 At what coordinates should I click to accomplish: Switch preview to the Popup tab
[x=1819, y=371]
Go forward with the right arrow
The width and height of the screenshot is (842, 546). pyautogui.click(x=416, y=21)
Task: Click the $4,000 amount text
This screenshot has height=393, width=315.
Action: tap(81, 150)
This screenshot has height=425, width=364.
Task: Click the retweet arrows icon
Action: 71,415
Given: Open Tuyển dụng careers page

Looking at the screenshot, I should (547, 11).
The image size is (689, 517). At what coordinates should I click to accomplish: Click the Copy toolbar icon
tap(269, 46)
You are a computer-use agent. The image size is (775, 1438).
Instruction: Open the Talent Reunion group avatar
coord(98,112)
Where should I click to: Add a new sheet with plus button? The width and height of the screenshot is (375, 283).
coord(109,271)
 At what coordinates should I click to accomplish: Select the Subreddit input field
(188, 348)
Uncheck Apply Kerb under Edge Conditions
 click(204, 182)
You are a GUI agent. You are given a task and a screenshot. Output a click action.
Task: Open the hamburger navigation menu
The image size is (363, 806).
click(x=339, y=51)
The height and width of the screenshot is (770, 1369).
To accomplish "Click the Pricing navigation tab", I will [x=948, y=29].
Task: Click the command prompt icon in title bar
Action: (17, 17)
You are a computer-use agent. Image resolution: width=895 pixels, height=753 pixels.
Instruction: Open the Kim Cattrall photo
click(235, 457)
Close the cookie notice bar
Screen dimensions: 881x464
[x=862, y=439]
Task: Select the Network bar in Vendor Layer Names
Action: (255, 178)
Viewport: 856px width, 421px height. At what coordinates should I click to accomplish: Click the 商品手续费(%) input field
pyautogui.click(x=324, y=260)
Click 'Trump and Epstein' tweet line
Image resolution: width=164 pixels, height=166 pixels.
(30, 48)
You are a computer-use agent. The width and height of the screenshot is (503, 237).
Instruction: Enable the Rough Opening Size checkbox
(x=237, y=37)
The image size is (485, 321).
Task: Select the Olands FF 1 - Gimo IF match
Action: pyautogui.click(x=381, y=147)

┄┄┄┄┄┄┄┄┄┄

§ WHAT TO DO: Give back exactly the lines from the one with "Viewport: 856px width, 421px" through the final line of the material, both ends included, and no others.

§ PROBLEM SOLUTION:
Viewport: 856px width, 421px height. At what coordinates should I click to accomplish: Click the 商品手续费(%) input field
pyautogui.click(x=324, y=260)
Click 'Trump and Epstein' tweet line
Image resolution: width=164 pixels, height=166 pixels.
(30, 48)
You are a computer-use agent. The width and height of the screenshot is (503, 237).
Instruction: Enable the Rough Opening Size checkbox
(x=237, y=37)
The image size is (485, 321).
Task: Select the Olands FF 1 - Gimo IF match
Action: pyautogui.click(x=381, y=147)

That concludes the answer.